Background
Group B Streptococcus (GBS) is a major cause of invasive disease in infants. Recent study reported that recurrent iGBS might be more common than initially thought, especially in prematurely born babies or multiples, rendering the need to investigate these cases of recurrent iGBS further.
Methods
We whole-genome sequenced a collection of 119 GBS isolates from suspected recurrent iGBS infections affecting 56 babies (<1yrs) in the UK between 2004 and 2018. Genomic characterisation included identification of serotype, multi-locus sequence type (MLST), antimicrobial resistance genes and SNPs to infer relationships between the strains.
Results
Four serotypes were identified in the dataset: III (71%), Ia (19,8%), V (6,3%) and Ib (2,7%).
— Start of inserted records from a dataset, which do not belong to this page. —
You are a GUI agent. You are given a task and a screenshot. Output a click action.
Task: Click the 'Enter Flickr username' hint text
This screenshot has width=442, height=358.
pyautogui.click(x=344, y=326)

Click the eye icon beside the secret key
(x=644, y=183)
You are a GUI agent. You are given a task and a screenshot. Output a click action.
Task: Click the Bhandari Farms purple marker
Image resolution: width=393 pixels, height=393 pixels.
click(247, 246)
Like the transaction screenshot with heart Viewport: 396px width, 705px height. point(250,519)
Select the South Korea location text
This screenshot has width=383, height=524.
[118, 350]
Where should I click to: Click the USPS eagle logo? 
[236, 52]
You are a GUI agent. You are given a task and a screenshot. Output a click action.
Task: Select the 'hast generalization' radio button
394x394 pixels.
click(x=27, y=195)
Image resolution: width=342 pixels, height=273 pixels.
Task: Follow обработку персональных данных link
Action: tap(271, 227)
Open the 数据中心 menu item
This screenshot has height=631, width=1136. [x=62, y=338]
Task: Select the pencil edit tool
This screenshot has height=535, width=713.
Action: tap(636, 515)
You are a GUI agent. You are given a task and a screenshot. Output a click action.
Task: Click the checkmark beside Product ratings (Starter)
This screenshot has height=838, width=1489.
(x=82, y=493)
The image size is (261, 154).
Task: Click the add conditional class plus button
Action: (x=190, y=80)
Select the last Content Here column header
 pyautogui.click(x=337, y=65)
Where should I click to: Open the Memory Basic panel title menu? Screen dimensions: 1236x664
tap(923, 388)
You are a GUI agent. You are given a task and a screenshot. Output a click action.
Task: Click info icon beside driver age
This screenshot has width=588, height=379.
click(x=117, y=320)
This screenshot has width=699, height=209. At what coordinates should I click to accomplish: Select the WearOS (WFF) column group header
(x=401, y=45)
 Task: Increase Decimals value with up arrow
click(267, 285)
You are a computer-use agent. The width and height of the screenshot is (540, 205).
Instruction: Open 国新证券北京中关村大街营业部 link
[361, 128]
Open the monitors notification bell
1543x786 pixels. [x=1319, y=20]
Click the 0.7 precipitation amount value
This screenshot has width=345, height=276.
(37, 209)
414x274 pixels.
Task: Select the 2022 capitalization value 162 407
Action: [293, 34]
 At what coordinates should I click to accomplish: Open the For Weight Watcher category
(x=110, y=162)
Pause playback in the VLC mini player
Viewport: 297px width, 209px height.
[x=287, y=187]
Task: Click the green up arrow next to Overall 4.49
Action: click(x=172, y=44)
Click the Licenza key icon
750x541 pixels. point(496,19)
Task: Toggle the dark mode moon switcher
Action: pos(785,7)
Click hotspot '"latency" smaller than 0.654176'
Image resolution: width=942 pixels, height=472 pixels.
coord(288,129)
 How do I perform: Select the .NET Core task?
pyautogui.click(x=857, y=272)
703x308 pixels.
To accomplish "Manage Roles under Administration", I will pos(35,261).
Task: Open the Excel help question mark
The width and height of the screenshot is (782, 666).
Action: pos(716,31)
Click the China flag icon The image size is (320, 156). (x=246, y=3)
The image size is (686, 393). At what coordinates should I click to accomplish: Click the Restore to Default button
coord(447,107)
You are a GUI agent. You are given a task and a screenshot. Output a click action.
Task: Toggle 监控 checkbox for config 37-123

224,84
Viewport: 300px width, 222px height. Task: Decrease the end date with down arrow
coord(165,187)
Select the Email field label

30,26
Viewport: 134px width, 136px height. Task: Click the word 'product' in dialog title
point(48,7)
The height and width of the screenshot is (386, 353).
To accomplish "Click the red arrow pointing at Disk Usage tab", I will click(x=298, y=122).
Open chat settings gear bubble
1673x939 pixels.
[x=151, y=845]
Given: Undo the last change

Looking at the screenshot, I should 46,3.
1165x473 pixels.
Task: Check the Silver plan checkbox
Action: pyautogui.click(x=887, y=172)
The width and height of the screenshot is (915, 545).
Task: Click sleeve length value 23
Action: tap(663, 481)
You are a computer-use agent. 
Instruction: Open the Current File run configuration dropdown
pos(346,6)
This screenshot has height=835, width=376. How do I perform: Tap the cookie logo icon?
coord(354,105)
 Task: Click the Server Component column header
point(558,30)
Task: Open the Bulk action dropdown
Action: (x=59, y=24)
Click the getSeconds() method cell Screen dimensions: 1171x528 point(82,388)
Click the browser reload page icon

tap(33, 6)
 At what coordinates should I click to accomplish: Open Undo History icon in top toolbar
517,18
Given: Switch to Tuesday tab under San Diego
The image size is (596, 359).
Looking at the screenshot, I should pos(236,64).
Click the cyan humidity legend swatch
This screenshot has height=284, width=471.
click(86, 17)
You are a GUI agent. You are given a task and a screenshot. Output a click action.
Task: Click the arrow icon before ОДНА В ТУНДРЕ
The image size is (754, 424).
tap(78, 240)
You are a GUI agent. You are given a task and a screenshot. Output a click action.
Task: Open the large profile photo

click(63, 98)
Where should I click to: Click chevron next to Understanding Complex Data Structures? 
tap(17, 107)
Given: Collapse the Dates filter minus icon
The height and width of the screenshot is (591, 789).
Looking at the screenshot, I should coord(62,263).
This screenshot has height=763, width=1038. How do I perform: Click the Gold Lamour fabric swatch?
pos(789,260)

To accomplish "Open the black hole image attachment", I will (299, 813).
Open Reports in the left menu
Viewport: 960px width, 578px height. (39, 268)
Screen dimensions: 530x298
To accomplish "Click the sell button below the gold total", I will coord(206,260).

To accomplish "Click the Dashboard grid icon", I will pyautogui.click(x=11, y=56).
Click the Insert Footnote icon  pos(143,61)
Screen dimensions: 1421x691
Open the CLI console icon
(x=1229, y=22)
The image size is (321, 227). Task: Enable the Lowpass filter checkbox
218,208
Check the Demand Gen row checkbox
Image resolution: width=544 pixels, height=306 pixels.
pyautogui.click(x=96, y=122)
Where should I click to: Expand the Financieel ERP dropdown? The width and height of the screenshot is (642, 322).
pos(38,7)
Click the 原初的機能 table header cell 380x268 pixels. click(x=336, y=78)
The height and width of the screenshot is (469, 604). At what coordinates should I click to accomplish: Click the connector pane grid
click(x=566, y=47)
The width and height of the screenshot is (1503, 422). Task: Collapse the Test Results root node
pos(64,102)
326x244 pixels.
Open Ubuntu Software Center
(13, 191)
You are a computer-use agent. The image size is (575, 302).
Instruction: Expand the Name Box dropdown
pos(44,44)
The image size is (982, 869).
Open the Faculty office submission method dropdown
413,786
A total of 11 STs were identified, with 56,8% of the isolates belonging to ST17 (n=63). All iGBS isolates were carrying tetracycline resistance genes, tetM or tetO. Macrolide resistance genes (mefA, msrD, ermB or ermT ) were detected in 27% of the isolates (n=30). 12 isolates also carried the ant(6)-Ia and aph(3')-III genes. In 38 cases, at least two isolates from the same infant were within <7 SNPs difference, indicating persistence of the infecting strain or re-infection from a common source. Comparative analysis with other publicly available data has shown that recurrent iGBS isolates originate from the same genetic pool as other iGBS and GBS colonizing isolates.
Conclusion
In our dataset serotype III ST17 strains were dominant among recurrent iGBS cases. The integration of clinical data, detailed antibiotic treatment information as well as information on maternal GBS carriage would also provide more insight into the reasons why infection recurrence was observed.